Only about 1.9% of almost 8 million current and former heavy smokers underwent low-dose computed tomography (LDCT) screening screened for lung cancer during 2016, according to an analysis of 1,800 lung cancer screening sites. These rates show that the 2015 screening recommendations from the U.S. Preventive Services Task Force (USPSTF) recommending LDCT for current and heavy smokers aged 55 to 80 years are largely being ignored by providers and patients.
Nationwide, a total of 1,796 accredited screening centers could have screened 7,612,975 eligible current and heavy smokers, but only 141,260 people received LDCT screenings (1.9%). By contrast, about 65% of women age 40 or older had a mammography over the same time period.
Screening rates were lowest in the West (1%), followed by the South (1.6%). The Northeast had the highest screening rate (3.5%) and the Midwest the second highest (1.9%).

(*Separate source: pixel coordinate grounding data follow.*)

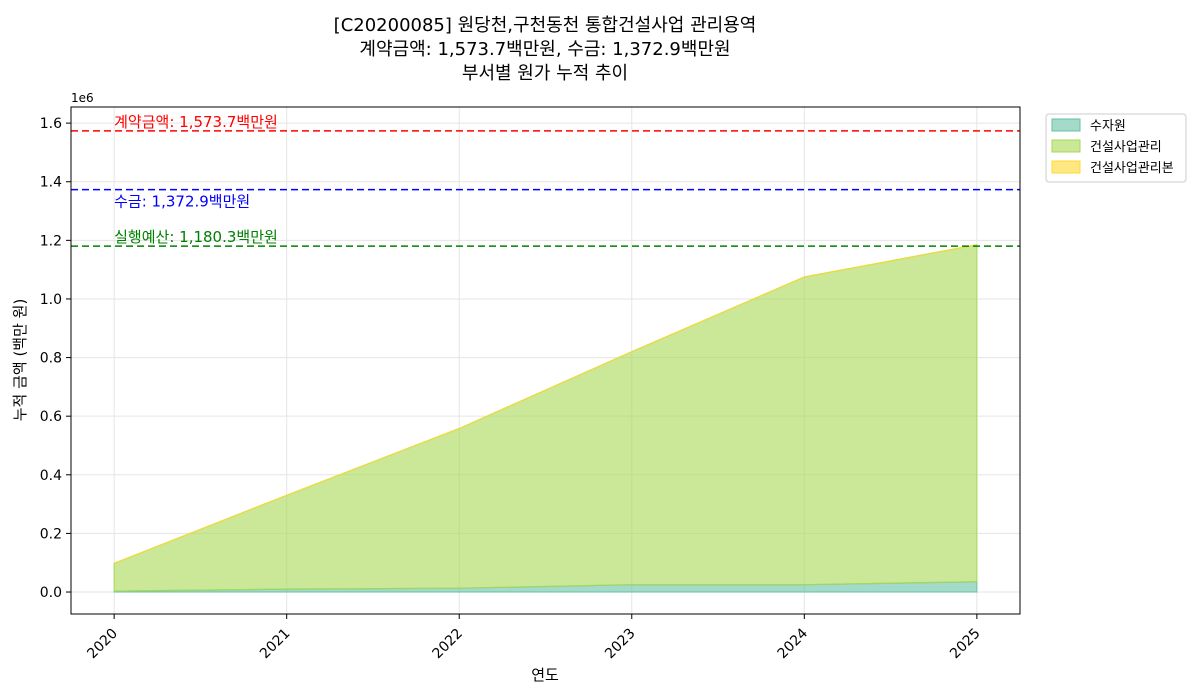 This screenshot has height=700, width=1200. I want to click on y-axis-multiplier: 1e6, so click(82, 98).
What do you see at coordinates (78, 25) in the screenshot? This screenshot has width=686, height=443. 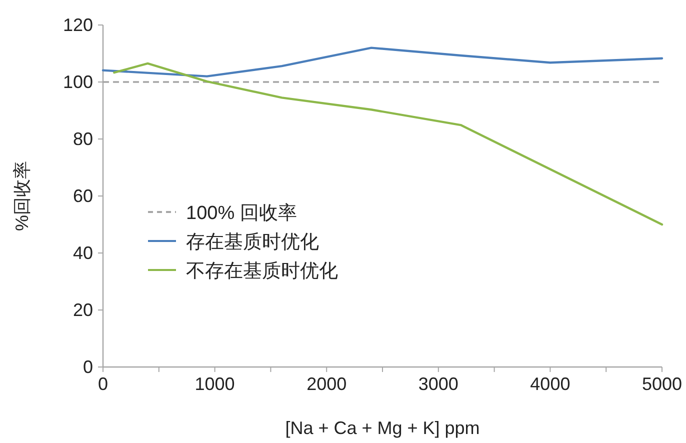 I see `y-tick-label: 120` at bounding box center [78, 25].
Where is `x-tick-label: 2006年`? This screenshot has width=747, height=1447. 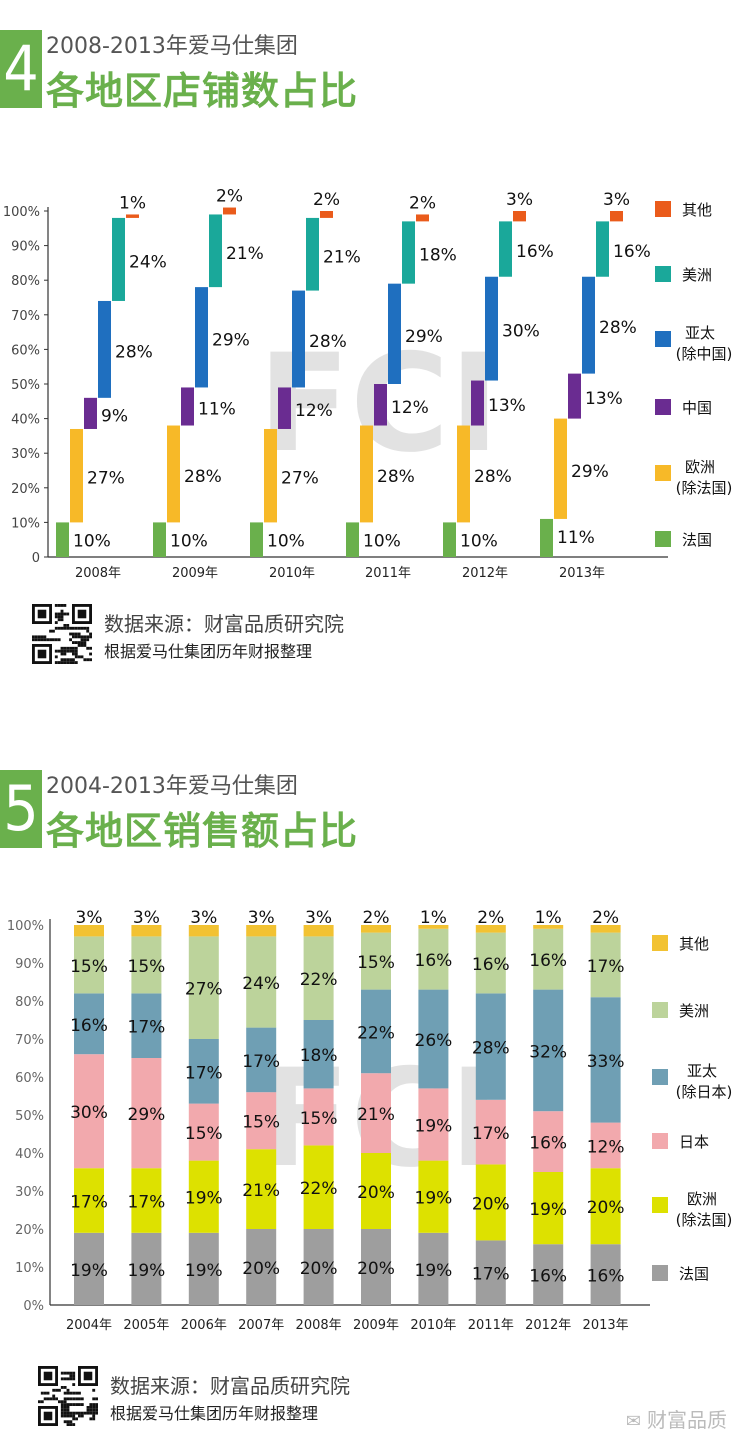
x-tick-label: 2006年 is located at coordinates (204, 1326).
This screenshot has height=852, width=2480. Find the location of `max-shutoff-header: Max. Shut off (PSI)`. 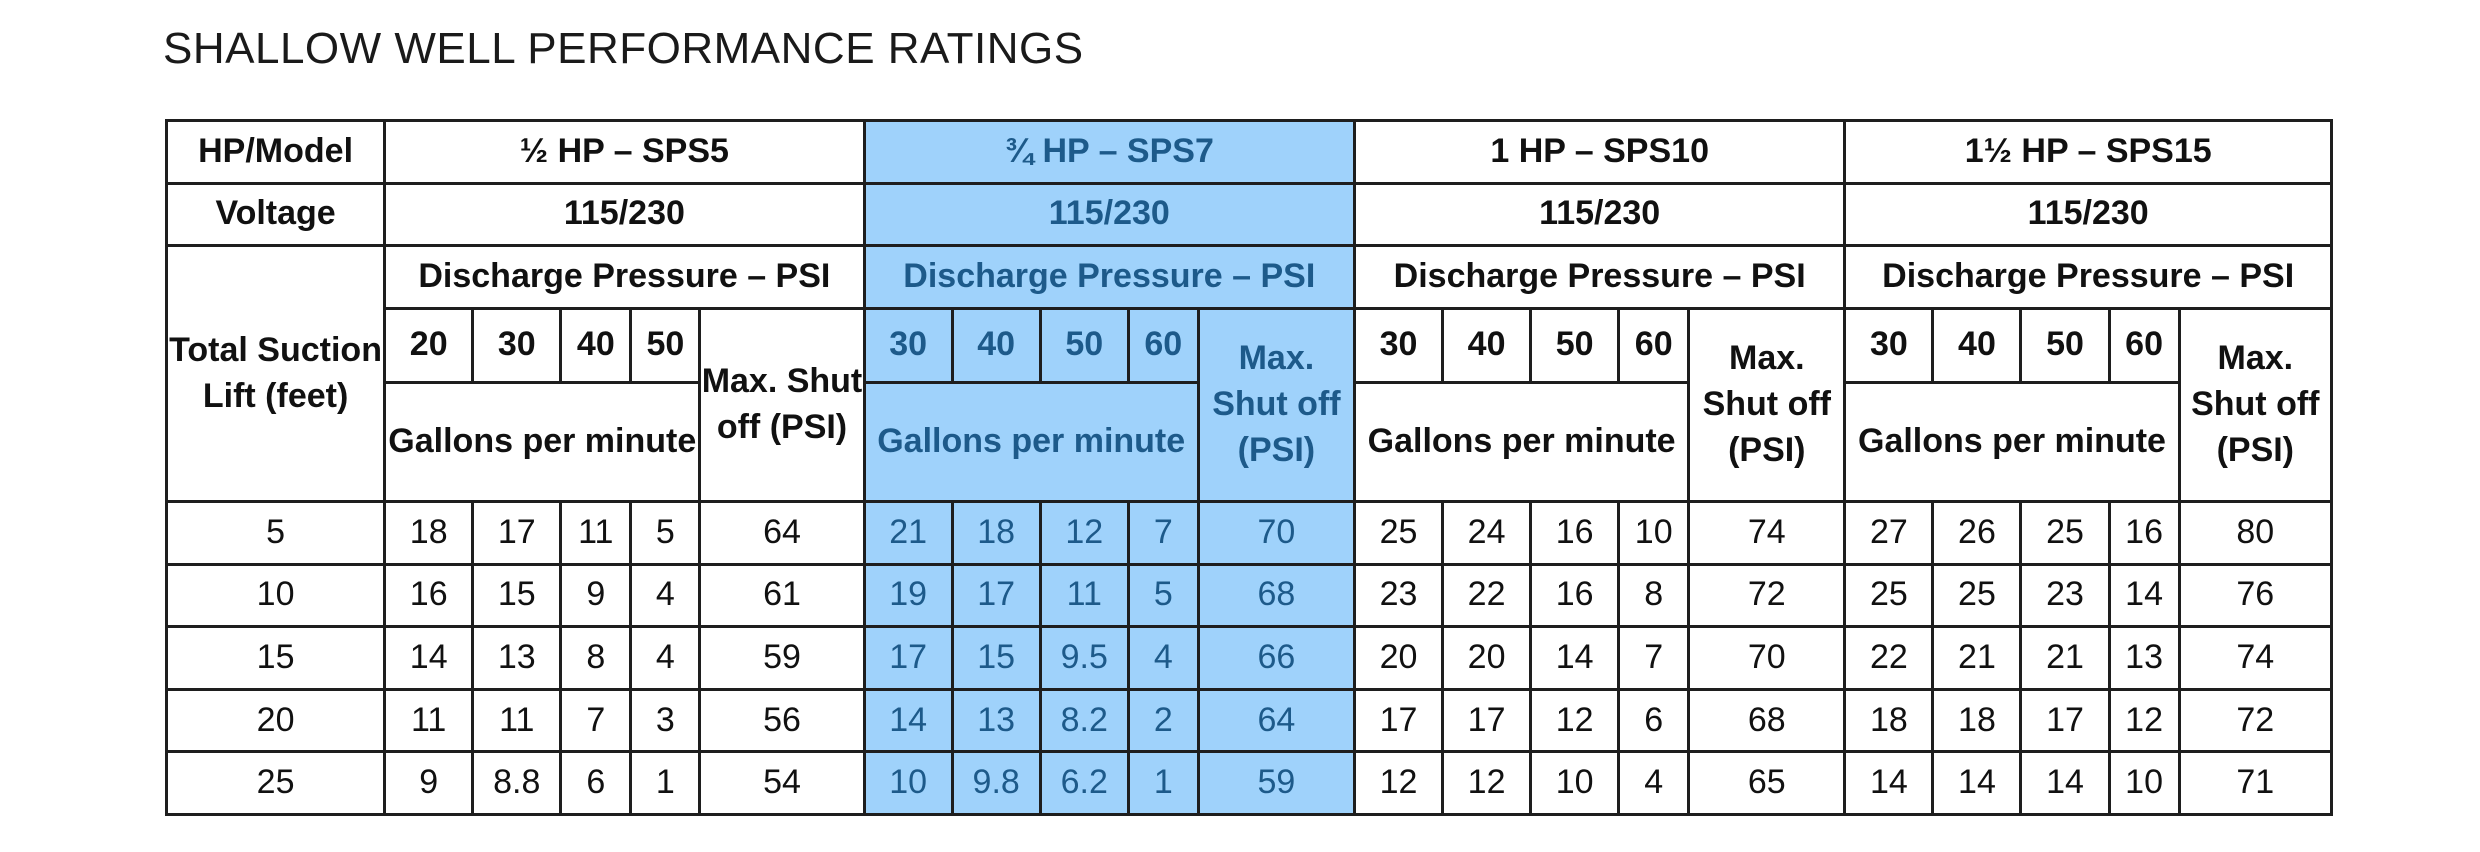

max-shutoff-header: Max. Shut off (PSI) is located at coordinates (1767, 404).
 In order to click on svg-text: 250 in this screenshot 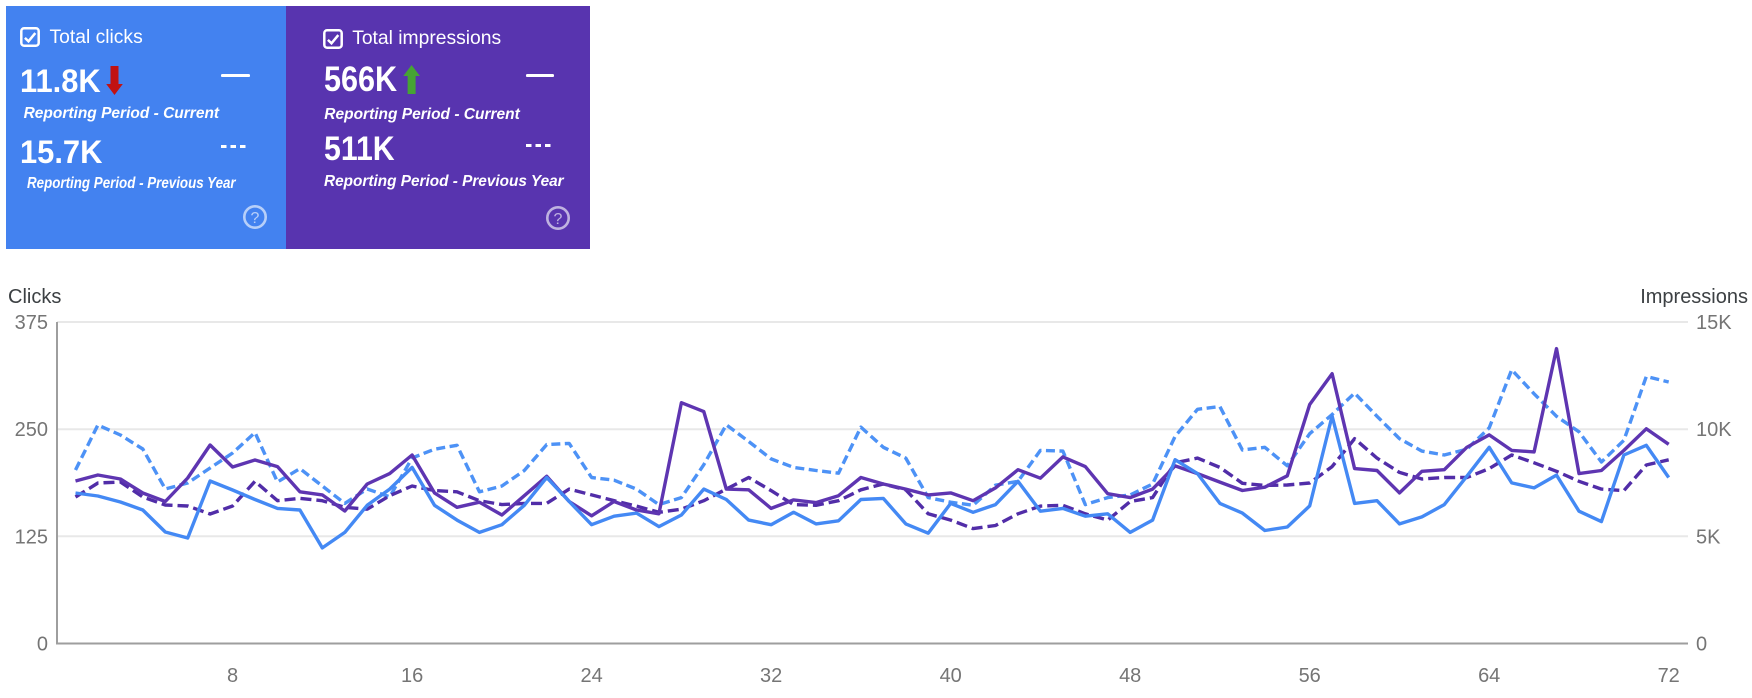, I will do `click(32, 430)`.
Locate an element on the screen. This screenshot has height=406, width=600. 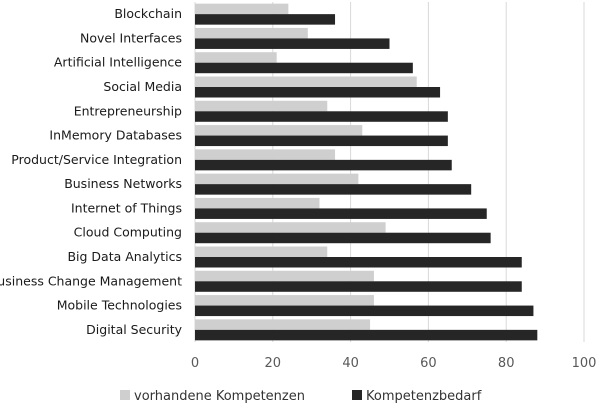
category-label: Mobile Technologies is located at coordinates (120, 306).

“Lung cancer screening rates are much lower than screening rates for breast and colorectal cancers, which is unfortunate. It is unclear if the screening deficit is due to low provider referral or perhaps patient psychological barriers from fear of diagnosis. Lung cancer is unique in that there may be stigma associated with screening, as some smokers think that if cancer is detected, it would confirm that they have made a bad lifestyle choice,” said lead author Danh Pham, MD, medical oncologist at the James Graham Brown Cancer Center, University of Louisville, KY.
“Effective screening can prevent 12,000 premature lung cancer deaths each year,” Dr. Pham stated.